Before those national changes take shape, occurrences that took place in 2008 have begun to manifest themselves. In February 2008, the Supreme Court ruled that federal medical device regulations trump state product-liability lawsuits unless the medical device company violated FDA policy. As a result of that case, a group of class-action lawsuits filed against Medtronic regarding its faulty Sprint Fidelis defibrillator leads was dismissed Monday, on grounds of federal preemption.
Over the past year, a congressional effort has led to increased transparency between physicians and industry, encouraging several major pharmaceutical companies, universities and medical device makers to disclose their financial ties.
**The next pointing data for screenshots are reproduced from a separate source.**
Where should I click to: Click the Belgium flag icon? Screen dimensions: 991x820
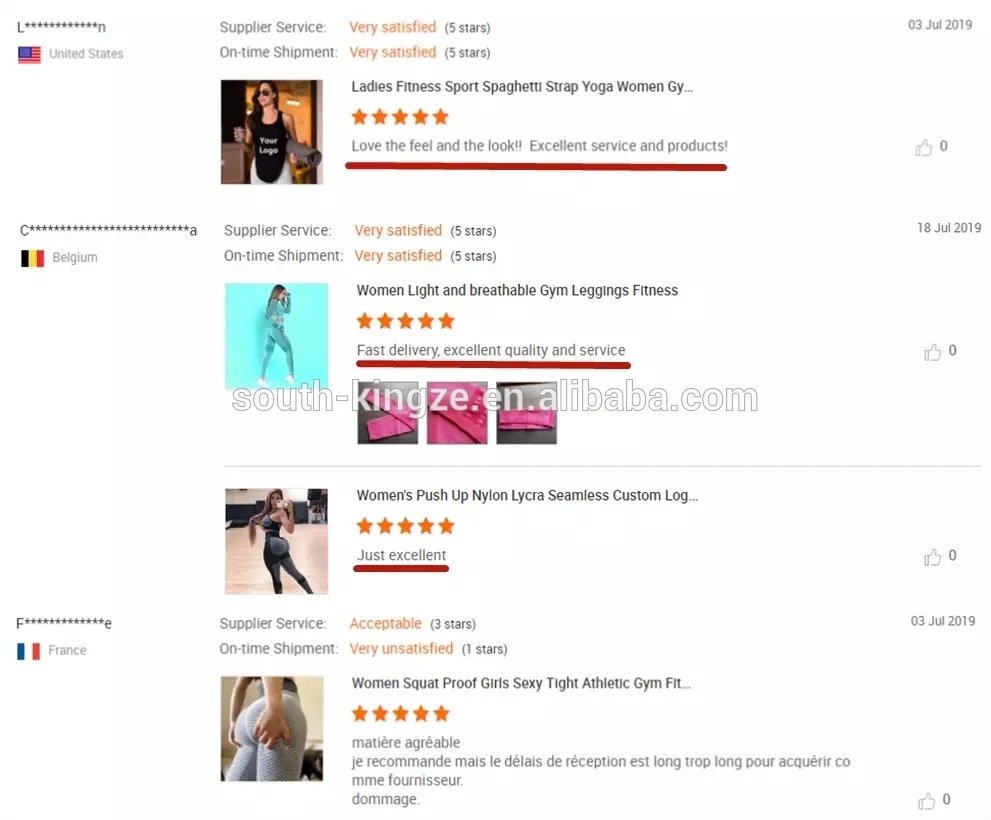(x=32, y=258)
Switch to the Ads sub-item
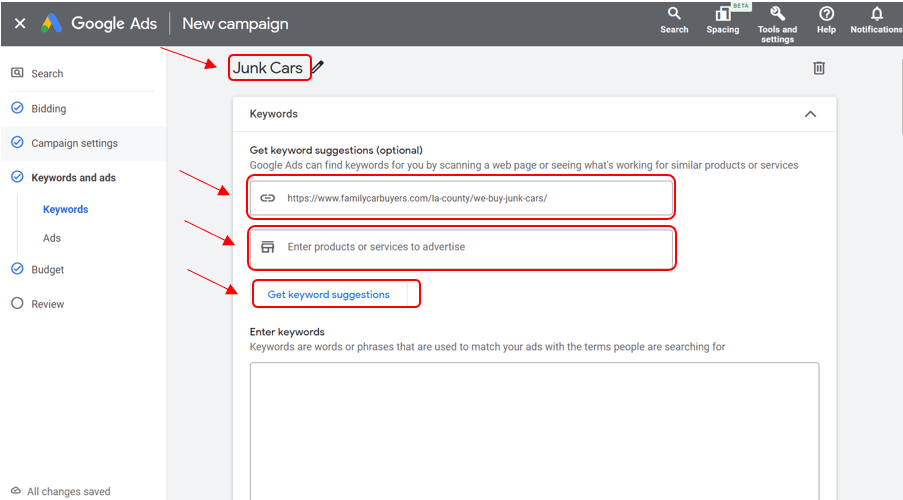 52,238
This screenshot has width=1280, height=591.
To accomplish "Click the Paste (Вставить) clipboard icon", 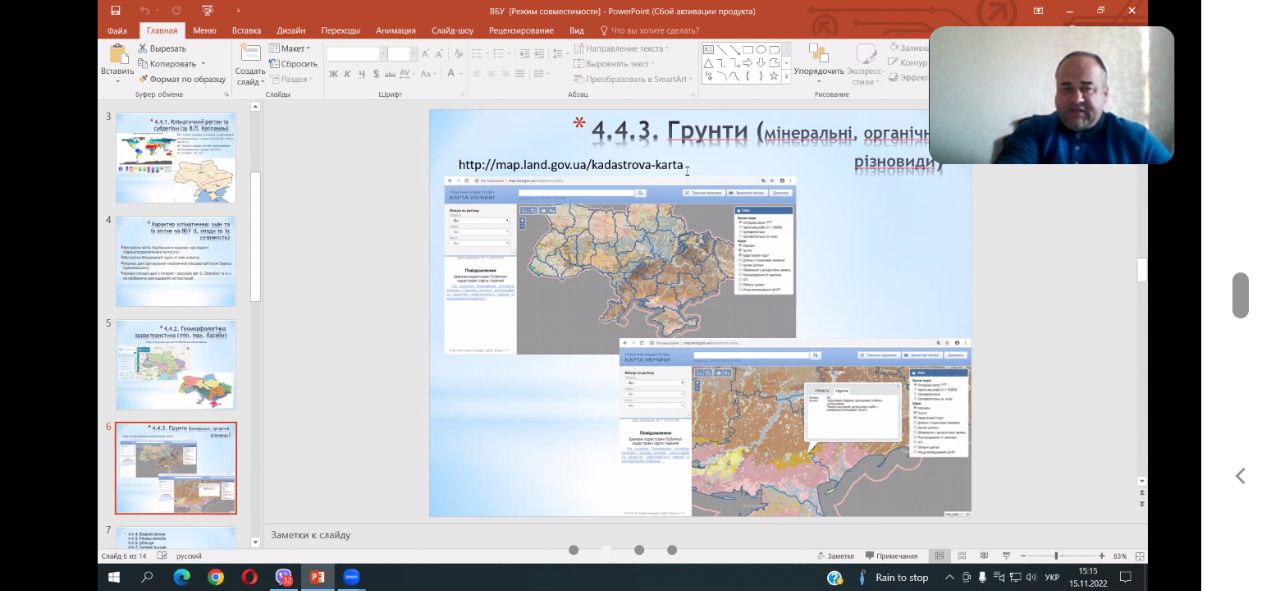I will click(118, 55).
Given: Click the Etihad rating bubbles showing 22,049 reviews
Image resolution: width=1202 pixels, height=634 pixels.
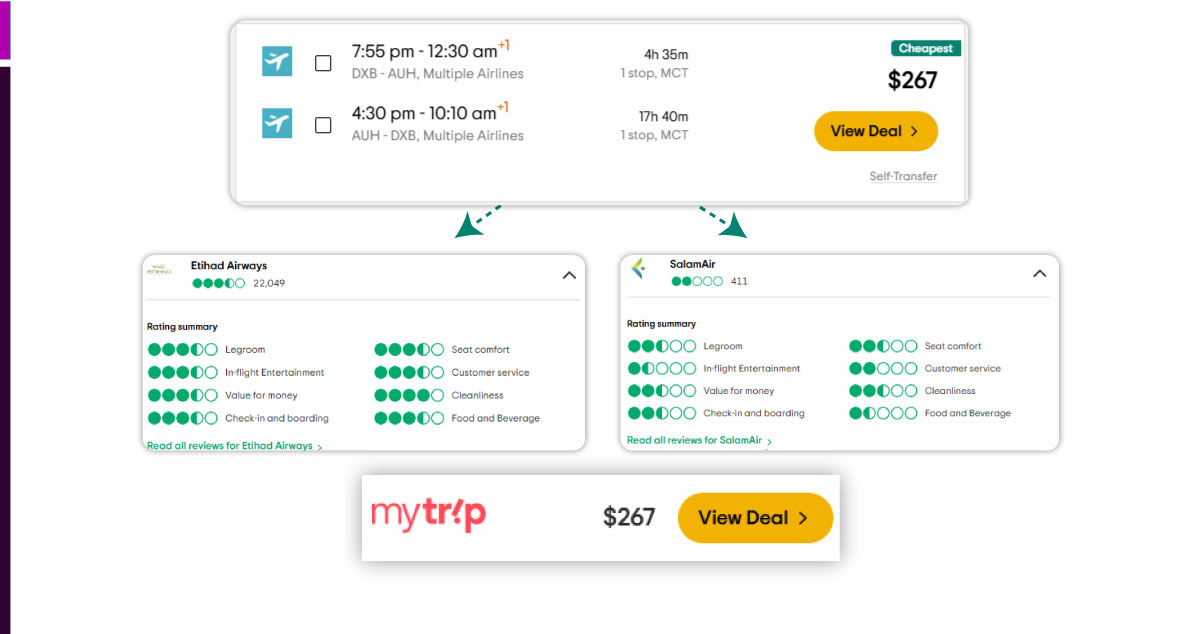Looking at the screenshot, I should 218,283.
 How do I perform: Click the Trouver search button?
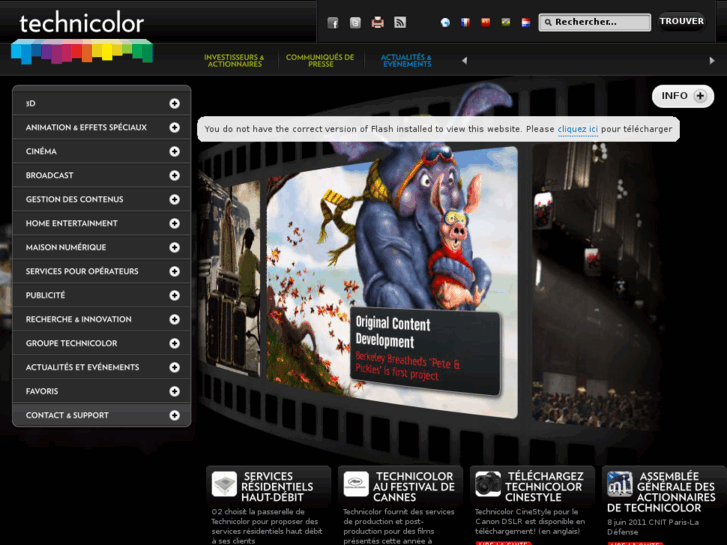click(681, 21)
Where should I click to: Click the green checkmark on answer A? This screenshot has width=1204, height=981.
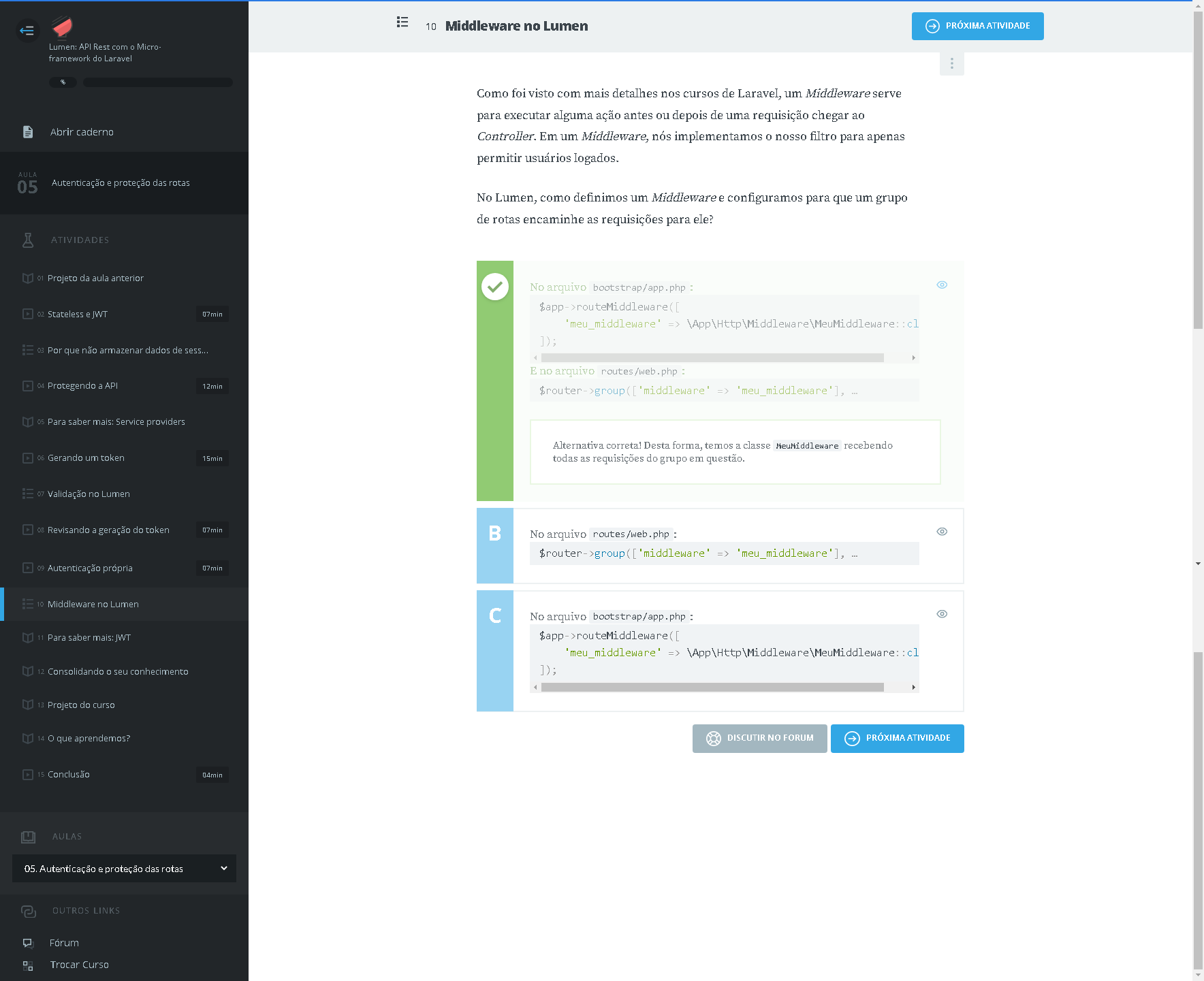[x=495, y=287]
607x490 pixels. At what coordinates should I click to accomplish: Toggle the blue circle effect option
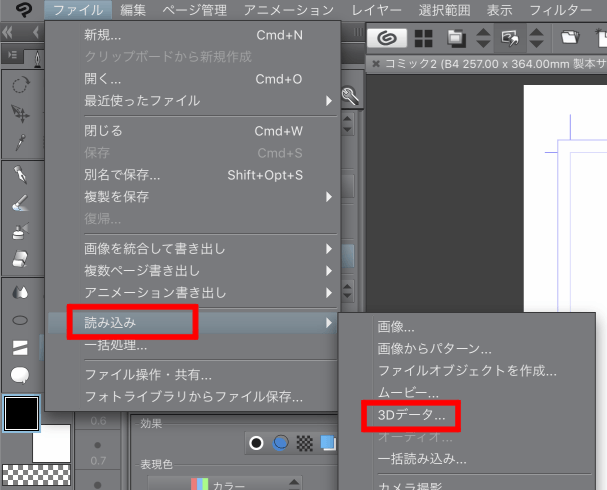click(281, 442)
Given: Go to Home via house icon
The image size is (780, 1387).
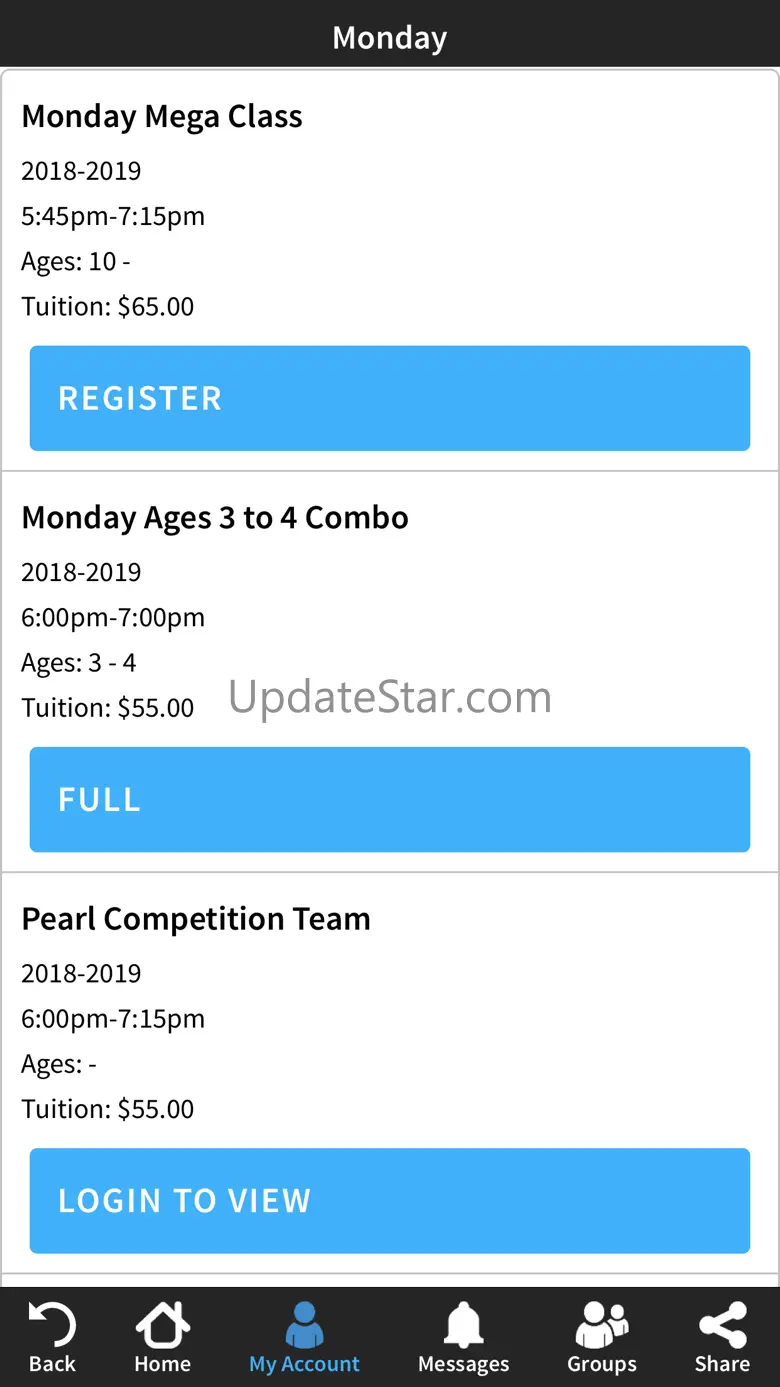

Edwards Lifesciences is the latest company that will post its fiscal relationships with physicians who receive $5,000 or more annually, on its website.
As a final point of reflection, a recently released CMS report revealed that U.S. healthcare spending grew 6.1 percent in 2007 to $2.2 trillion—an unexpected change because it was the slowest rate of growth since 1998. However, the same report indicated that healthcare spending continued to outpace overall economic growth, which grew by 4.8 percent in 2007.
As sure as Cooke sings, “I don't know what's up there beyond the sky,” we can be sure that 2009 will reveal another year of exciting cardiovascular news—news that Cardiovascular Business News will be sure to cover.